Neun statt sechs Monate Ausbildung, verpflichtende Milizübungen und erstmals Urlaubsanspruch: Die Wehrdienst-Reform bringt spürbare Veränderungen für künftige Grundwehrdiener. Verteidigungsministerin Klaudia Tanner (ÖVP) erklärte im „Heute“-Studiotalk, was der Kompromiss konkret bedeutet – und wehrte sich gegen den Vorwurf, Soldaten würden künftig mehr herumstehen als trainieren.

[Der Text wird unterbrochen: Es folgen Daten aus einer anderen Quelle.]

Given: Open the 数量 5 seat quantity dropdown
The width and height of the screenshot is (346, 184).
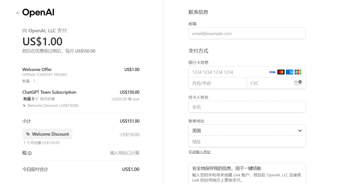Looking at the screenshot, I should [30, 99].
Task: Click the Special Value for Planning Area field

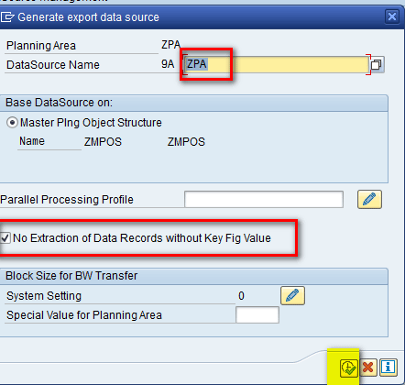Action: (257, 315)
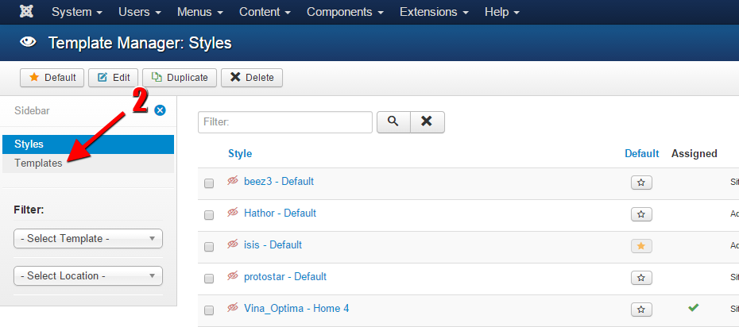Open the protostar - Default style link
Image resolution: width=739 pixels, height=327 pixels.
[x=284, y=277]
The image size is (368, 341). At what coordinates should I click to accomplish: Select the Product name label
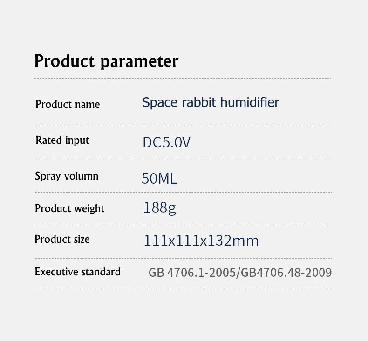[68, 104]
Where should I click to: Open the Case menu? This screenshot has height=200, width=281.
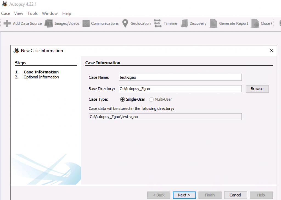tap(5, 13)
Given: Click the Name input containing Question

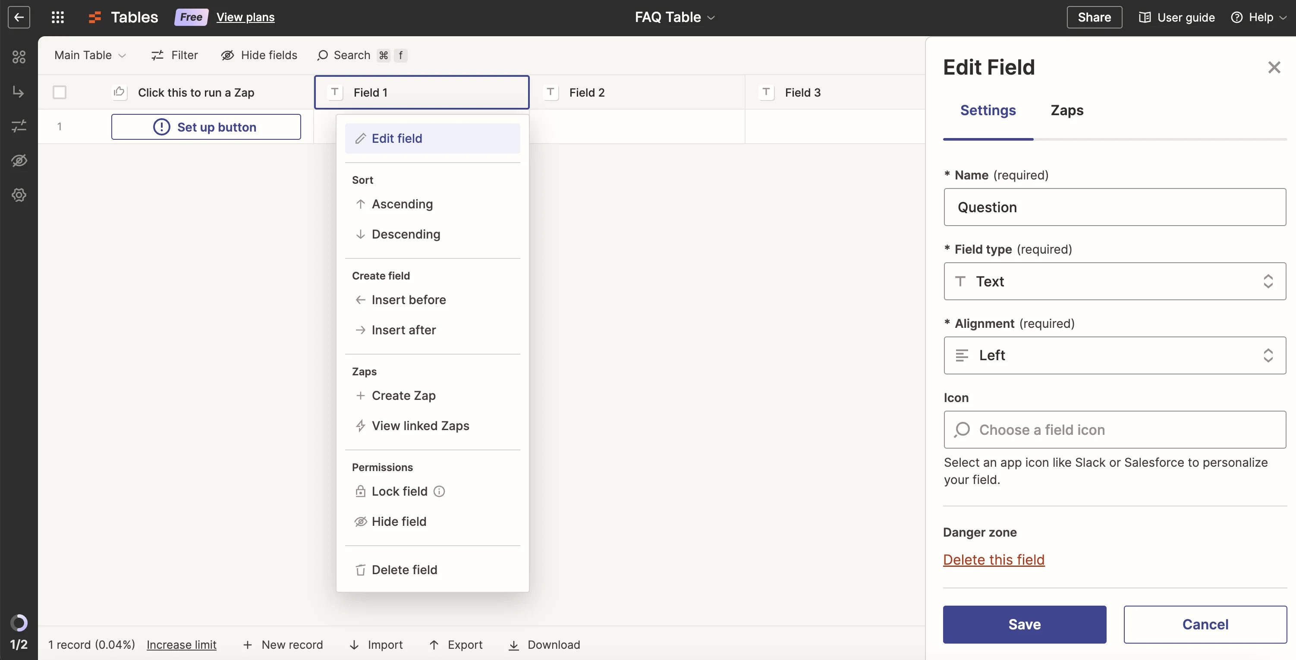Looking at the screenshot, I should click(x=1114, y=207).
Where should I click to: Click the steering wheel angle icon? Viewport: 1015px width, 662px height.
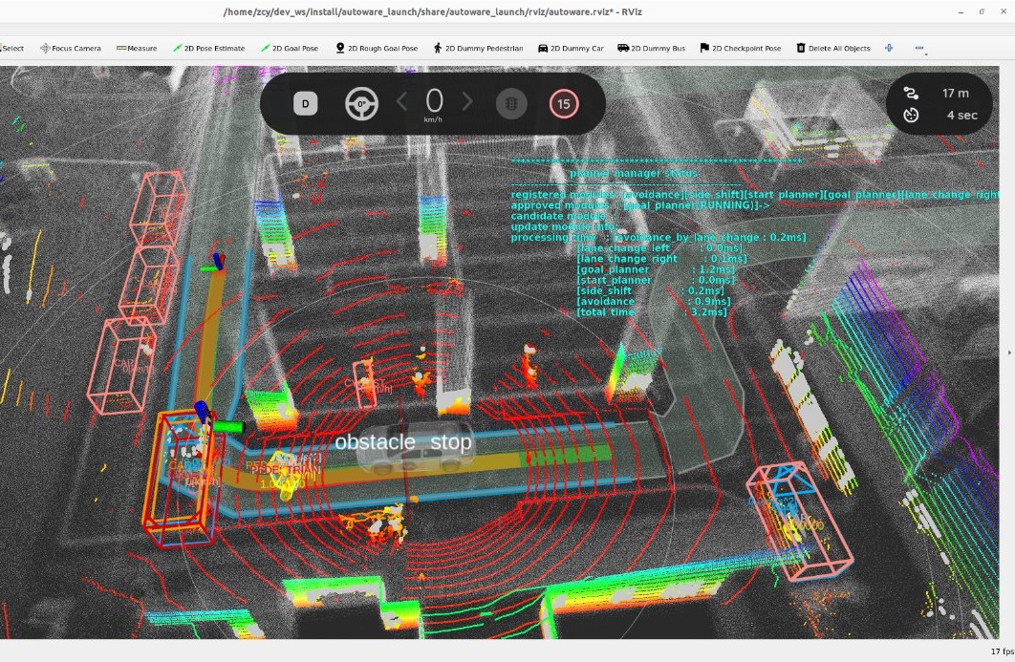pyautogui.click(x=361, y=103)
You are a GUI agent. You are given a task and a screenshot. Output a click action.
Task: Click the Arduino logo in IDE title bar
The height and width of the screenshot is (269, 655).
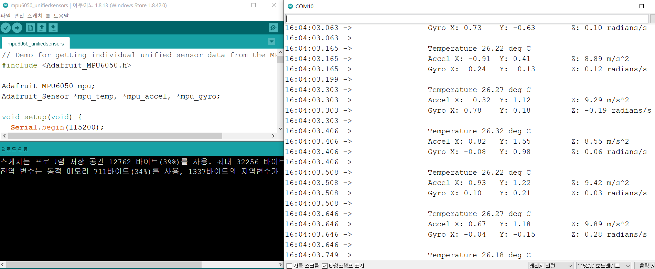point(5,6)
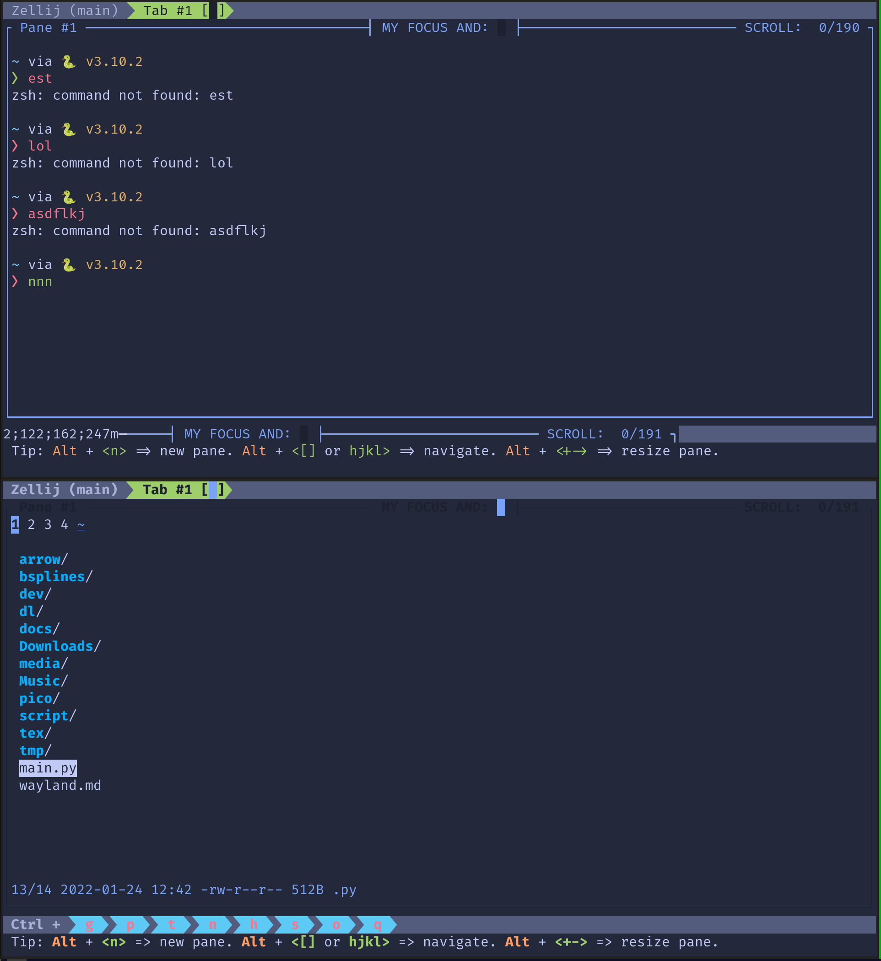Click the scroll mode 's' badge

tap(295, 925)
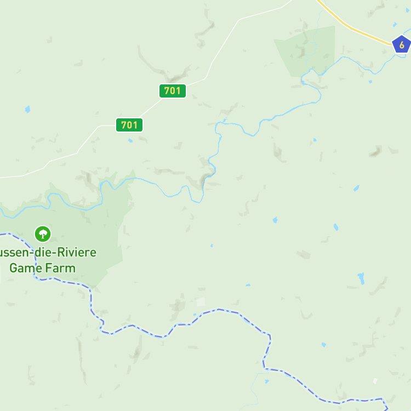Click the 'ussen-die-Riviere' label text

[x=48, y=253]
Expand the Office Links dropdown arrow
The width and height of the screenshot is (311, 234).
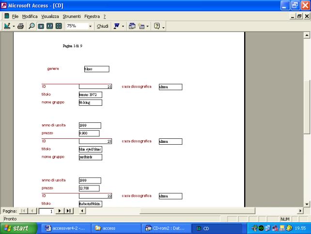123,26
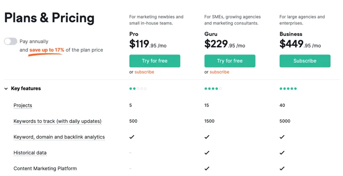Image resolution: width=343 pixels, height=176 pixels.
Task: Click the Guru checkmark for Content Marketing Platform
Action: (x=207, y=169)
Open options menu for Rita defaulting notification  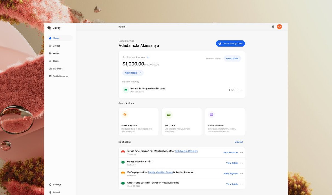[x=242, y=152]
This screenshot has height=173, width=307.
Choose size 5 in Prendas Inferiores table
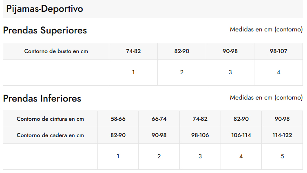point(282,156)
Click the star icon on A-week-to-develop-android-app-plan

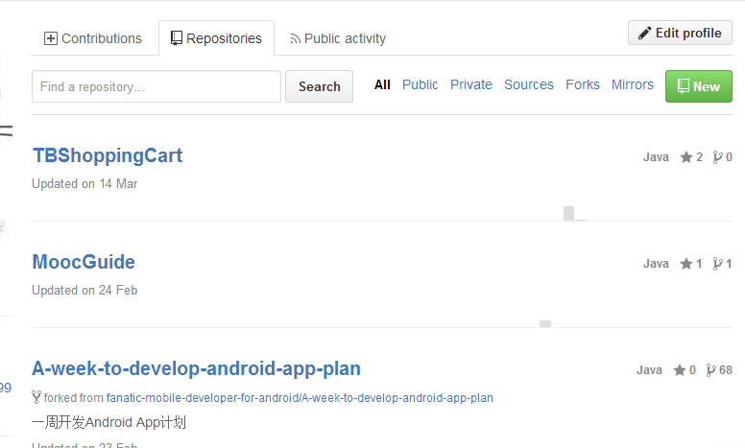680,370
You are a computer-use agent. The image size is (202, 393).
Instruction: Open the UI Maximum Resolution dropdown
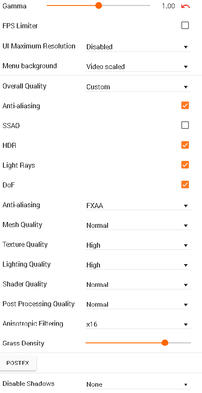138,47
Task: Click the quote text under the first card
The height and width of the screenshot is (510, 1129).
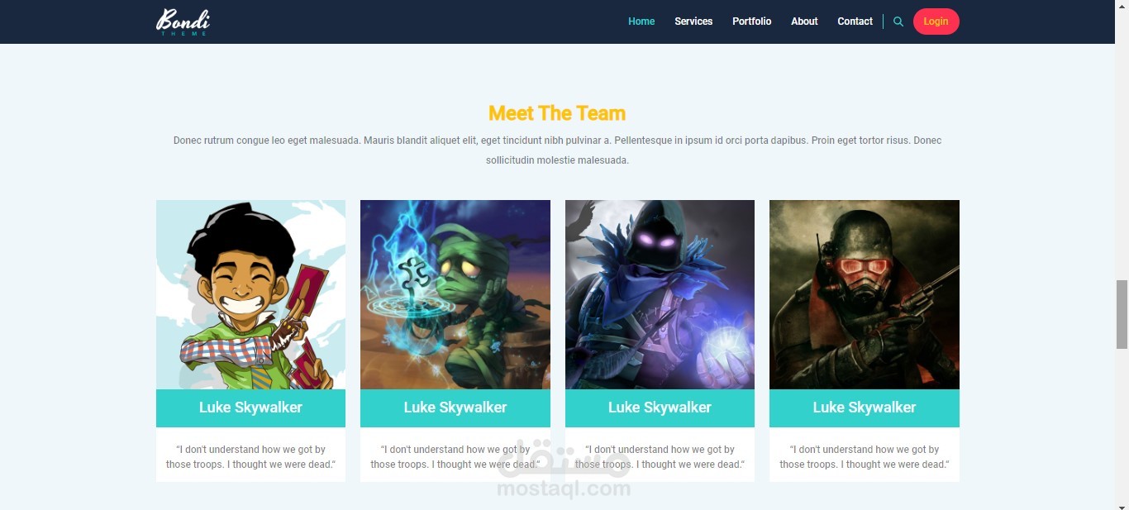Action: click(x=250, y=457)
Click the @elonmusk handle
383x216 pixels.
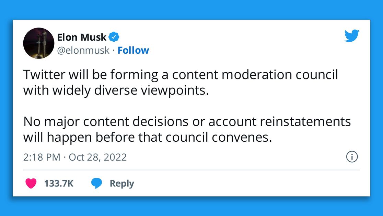83,50
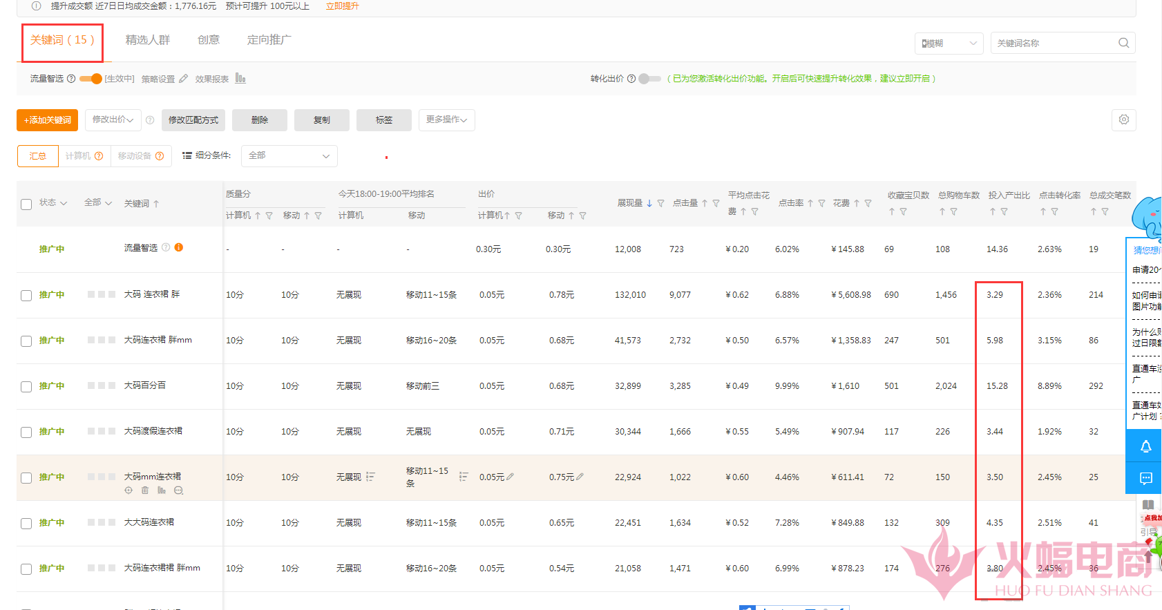This screenshot has width=1162, height=610.
Task: Click the 策略设置 pencil edit icon
Action: click(x=183, y=79)
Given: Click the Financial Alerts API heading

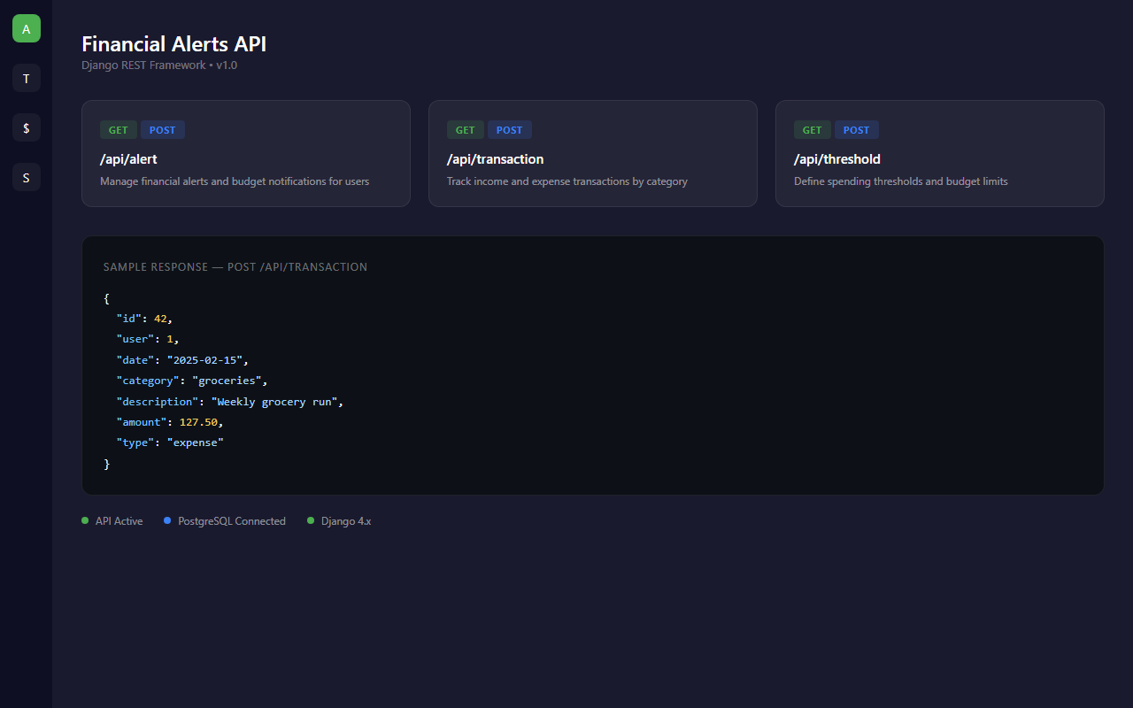Looking at the screenshot, I should (173, 43).
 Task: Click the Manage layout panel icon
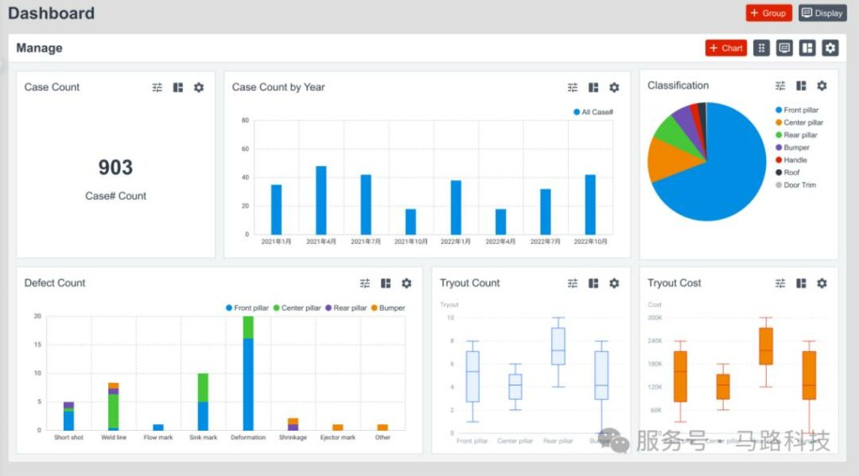pos(807,48)
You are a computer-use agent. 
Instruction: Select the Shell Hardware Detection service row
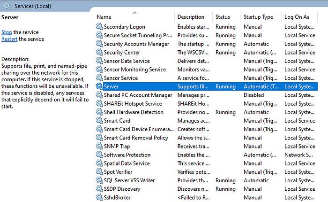pos(206,112)
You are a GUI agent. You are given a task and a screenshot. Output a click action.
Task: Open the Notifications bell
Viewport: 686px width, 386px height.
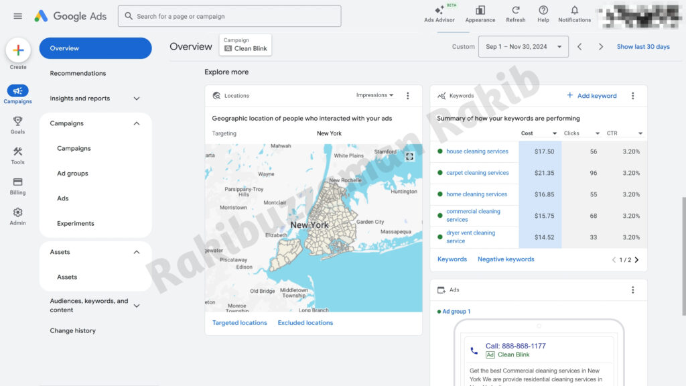click(574, 11)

Von sechs auf neun Monate Ausbildung
Im Zentrum der Reform steht eine deutlich verlängerte Grundausbildung. „Wir haben jetzt erstmalig eine längere Ausbildung ermöglichen können – in Wahrheit geht es von sechs auf neun Monate“, erklärte Tanner im Interview, wie Heute.at berichtet. Ziel sei eine durchgehende achtmonatige Ausbildung: sechs Monate Basisausbildung, gefolgt von weiterführender Ausbildung in der Truppe. Damit ist zwar nicht das von der Wehrdienstkommission empfohlene „8+2-Modell“ umgesetzt worden, wohl aber eine Variante, die Heute.at als eine Art „6+2+1-Modell“ beschreibt – bestehend aus sechs Monaten Grundwehrdienst, zwei Monaten Truppenübung sowie einer zusätzlichen Milizverpflichtung.
Mehr Geld, erstmals Urlaub
Als spürbare Verbesserung für die Rekruten selbst nennt Tanner zwei konkrete Punkte: eine Erhöhung der monatlichen Vergütung auf 1.000 Euro sowie erstmals einen echten Urlaubsanspruch für Grundwehrdiener. Ob Soldaten deshalb künftig öfter Übungen wie dem Marsch oder der Feldwoche fernbleiben, glaubt die Ministerin allerdings nicht – vielmehr könne etwa zwischen Grundwehrdienst und Milizverpflichtung eine Woche kollektiv freigegeben werden. „Wir werden überlegen, was Sinn macht und was nicht“, so Tanner laut Heute.at.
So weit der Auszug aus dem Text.